Kwatle Satisha is a 2014 Indian Kannada-language comedy film directed by Mahesh Rao and starring Sathish Ninasam, Chikkanna, Anand, Suri, and Sonia Gowda. It is a remake of the Tamil film Naduvula Konjam Pakkatha Kaanom (2012).

== Production ==
The title of the film is based on Sathish Ninasam's character from Drama (2012). The film shot began at Maharaja's College, Mysore on 20 February 2013. The first look poster of the film featured Satish Ninasam in the Ghajini getup; however, the actor later clarified that the two films are unrelated.

== Soundtrack ==
The songs were composed by V. Harikrishna.
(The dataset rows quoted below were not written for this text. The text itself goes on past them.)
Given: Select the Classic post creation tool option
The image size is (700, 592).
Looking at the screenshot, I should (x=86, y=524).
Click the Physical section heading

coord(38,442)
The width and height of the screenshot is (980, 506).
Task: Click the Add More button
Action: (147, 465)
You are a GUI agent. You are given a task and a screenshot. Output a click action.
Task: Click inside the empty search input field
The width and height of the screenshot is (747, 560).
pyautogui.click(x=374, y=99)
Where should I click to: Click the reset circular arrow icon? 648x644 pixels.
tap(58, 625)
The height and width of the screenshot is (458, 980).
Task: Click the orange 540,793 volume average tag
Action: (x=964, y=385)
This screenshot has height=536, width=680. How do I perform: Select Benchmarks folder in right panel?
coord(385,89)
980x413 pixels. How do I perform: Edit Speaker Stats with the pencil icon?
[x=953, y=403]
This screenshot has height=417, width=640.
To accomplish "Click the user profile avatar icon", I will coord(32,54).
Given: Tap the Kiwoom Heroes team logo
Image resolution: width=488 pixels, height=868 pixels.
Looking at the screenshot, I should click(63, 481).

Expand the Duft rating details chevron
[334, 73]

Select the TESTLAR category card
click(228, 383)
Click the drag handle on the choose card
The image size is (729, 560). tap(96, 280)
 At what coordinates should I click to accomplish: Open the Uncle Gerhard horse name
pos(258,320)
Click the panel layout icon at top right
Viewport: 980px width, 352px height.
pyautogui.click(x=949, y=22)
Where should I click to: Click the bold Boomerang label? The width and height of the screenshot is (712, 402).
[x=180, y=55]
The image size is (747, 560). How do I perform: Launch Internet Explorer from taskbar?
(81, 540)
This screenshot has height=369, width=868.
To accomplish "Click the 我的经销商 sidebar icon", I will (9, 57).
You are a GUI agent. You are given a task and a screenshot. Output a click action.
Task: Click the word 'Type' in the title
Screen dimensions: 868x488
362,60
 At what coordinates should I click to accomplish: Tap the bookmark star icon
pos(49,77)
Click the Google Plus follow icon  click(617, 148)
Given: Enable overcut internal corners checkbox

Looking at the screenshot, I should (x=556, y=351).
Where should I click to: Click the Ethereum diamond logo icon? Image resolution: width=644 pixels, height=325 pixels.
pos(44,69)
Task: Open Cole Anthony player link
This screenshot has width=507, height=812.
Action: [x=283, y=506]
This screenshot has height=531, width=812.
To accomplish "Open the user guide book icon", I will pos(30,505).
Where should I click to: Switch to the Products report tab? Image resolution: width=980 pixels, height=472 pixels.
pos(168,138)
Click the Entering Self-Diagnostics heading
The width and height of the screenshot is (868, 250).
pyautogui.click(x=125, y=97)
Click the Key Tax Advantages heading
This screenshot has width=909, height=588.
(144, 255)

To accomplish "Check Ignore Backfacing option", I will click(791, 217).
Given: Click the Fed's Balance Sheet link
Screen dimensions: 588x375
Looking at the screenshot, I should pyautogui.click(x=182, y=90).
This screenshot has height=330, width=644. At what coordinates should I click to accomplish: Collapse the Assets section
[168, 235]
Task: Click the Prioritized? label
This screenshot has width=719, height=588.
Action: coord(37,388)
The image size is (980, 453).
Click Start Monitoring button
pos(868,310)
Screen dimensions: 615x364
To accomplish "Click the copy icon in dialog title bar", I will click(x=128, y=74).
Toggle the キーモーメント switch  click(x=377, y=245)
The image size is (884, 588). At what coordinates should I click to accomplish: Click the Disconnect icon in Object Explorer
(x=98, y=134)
| No. | Title | Lyrics | Singer(s) | Length |
|---|---|---|---|---|
| 1. | "Olle Huduga" | Yogaraj Bhat | Santhosh Venky, Apoorva Sridhar | 4:08 |
| 2. | "Dankanaka" | Ghouse Peer | Shashank Sheshagiri | 3:35 |
| Total length: |  |  |  | 7:43 |

== Release and reception ==
The film was scheduled to release on 28 March 2014 on the same day as Ulidavaru Kandanthe but was delayed. A critic from Sify wrote that "Over all, Kwatle Satisha is a one-time watch with family as well as friends, but definitely a laughter riot!" A critic from Deccan Chronicle wrote that "Ninasum Satisha does a neat job and Sonia Gowda plays a sweet cameo as lead characters with Chickkanna filling the humour part". A critic from Bangalore Mirror wrote that "Kwatle Satisha makes for an engaging watch and should easily take care of a summer afternoon."